+++ Data shown +++

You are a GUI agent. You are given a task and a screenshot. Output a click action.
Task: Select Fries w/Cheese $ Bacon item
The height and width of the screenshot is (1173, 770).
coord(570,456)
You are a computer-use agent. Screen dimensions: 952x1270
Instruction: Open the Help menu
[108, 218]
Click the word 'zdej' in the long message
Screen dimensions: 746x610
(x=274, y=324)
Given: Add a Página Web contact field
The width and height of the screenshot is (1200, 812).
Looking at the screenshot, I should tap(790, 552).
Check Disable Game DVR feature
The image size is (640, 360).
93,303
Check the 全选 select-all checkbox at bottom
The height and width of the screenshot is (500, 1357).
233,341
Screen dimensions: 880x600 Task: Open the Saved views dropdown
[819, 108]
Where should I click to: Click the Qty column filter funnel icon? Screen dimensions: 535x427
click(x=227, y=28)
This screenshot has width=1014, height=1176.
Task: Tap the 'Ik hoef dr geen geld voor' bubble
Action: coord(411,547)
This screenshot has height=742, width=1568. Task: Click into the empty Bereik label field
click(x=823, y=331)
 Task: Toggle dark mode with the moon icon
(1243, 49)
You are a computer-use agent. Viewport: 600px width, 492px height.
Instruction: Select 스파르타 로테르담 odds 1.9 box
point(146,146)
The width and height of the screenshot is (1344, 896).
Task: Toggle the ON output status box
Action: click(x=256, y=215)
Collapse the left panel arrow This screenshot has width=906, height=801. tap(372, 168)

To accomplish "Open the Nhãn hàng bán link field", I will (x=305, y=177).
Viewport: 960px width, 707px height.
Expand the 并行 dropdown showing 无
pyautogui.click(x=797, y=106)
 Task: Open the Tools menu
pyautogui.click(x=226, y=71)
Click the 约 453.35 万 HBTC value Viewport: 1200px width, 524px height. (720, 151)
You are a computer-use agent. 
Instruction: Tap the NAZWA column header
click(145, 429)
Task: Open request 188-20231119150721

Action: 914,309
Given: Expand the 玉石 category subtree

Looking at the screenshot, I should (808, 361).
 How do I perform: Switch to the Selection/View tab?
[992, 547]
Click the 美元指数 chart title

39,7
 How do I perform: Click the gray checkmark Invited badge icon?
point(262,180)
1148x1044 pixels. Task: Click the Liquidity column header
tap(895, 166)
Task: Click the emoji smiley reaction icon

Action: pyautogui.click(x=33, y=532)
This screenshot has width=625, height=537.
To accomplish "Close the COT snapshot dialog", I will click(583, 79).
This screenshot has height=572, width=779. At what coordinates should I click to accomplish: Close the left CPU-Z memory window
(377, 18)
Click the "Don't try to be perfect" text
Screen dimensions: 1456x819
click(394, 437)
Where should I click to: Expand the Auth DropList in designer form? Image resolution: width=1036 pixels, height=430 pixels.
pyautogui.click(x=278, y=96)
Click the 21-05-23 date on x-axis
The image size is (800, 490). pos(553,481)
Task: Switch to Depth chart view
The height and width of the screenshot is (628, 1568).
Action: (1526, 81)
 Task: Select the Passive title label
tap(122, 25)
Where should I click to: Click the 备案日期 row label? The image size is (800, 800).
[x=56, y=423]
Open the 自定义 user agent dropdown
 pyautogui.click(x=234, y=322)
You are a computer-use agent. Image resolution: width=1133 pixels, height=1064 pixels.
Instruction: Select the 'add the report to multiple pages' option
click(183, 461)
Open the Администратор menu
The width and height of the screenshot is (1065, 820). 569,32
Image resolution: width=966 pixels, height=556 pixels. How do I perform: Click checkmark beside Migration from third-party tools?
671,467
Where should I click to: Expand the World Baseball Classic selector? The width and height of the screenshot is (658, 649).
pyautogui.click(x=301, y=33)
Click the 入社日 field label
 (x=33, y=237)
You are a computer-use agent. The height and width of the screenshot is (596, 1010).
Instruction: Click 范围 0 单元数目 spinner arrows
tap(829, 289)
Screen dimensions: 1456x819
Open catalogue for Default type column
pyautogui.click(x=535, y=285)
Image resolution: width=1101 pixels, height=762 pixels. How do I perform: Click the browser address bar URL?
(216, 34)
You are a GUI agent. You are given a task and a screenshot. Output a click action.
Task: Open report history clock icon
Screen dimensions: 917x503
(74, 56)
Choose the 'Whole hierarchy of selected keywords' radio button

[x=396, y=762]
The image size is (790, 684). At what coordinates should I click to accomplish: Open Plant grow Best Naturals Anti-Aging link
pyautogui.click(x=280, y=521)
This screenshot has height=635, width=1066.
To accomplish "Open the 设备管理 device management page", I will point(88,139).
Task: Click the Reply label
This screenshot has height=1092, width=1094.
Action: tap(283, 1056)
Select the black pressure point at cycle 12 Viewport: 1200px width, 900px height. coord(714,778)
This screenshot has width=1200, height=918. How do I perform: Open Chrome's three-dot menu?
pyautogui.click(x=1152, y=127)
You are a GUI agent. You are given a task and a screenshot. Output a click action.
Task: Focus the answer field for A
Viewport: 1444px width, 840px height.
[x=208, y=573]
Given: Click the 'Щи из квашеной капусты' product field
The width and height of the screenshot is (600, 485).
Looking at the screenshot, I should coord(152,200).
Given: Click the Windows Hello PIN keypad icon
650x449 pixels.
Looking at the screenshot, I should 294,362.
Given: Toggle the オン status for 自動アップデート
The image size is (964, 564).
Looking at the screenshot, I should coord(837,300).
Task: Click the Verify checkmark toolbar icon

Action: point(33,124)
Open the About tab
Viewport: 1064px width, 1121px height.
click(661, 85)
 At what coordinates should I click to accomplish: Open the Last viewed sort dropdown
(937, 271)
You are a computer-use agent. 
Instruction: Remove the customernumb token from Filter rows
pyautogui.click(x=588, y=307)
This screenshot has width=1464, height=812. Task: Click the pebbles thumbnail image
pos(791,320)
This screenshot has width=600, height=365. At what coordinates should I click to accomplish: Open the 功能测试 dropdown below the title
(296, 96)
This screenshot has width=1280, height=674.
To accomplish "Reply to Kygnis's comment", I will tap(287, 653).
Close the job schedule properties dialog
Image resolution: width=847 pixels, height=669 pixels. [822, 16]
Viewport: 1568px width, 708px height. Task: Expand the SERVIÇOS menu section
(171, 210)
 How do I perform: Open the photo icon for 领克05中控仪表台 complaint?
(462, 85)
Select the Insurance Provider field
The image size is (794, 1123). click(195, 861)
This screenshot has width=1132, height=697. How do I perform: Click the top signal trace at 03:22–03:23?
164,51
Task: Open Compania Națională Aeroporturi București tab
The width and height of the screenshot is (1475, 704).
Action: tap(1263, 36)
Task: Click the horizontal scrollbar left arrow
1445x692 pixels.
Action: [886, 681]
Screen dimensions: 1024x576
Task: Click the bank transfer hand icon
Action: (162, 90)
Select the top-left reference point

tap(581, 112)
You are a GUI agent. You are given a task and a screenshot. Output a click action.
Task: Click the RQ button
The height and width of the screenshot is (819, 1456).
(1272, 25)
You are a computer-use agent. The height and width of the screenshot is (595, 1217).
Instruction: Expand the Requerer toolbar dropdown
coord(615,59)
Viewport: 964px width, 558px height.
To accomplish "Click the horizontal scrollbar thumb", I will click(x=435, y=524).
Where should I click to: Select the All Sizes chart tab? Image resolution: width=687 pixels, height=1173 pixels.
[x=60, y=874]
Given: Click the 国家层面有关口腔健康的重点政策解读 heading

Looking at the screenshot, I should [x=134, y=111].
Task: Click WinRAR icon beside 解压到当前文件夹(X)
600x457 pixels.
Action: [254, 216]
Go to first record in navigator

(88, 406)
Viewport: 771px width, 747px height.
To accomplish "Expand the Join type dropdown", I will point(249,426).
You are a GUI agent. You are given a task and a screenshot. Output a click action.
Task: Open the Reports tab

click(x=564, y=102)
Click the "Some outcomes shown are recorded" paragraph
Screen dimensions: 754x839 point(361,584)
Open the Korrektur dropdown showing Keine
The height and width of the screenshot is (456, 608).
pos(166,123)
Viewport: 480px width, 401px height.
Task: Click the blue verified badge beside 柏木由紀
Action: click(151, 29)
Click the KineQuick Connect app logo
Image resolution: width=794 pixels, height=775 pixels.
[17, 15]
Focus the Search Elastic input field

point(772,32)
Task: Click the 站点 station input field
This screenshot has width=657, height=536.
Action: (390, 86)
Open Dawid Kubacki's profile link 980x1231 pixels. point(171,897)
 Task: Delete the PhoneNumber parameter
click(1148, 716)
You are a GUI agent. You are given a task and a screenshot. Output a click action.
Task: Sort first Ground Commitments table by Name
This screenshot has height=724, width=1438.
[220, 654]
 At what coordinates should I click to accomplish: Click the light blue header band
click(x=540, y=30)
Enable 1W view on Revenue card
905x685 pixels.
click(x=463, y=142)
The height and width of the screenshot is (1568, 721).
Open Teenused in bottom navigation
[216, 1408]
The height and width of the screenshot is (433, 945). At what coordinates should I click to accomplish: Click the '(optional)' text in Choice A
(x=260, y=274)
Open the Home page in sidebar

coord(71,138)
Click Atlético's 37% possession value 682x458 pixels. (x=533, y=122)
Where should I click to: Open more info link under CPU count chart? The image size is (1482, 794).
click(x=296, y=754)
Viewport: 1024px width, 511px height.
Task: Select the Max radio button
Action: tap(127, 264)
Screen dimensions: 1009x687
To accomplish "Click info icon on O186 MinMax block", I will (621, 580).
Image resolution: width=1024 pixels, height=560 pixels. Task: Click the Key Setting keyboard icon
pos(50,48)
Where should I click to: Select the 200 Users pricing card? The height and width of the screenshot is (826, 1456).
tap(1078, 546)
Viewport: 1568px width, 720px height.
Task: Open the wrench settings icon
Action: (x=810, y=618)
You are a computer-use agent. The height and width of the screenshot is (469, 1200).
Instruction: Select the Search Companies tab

+++

- _Assignment_
Return each line from the records that includes the word "scrollbar".

- _Answer_
Task: Click the horizontal scrollbar left arrow
To accomplish "Click the horizontal scrollbar thumb", I will click(x=435, y=524).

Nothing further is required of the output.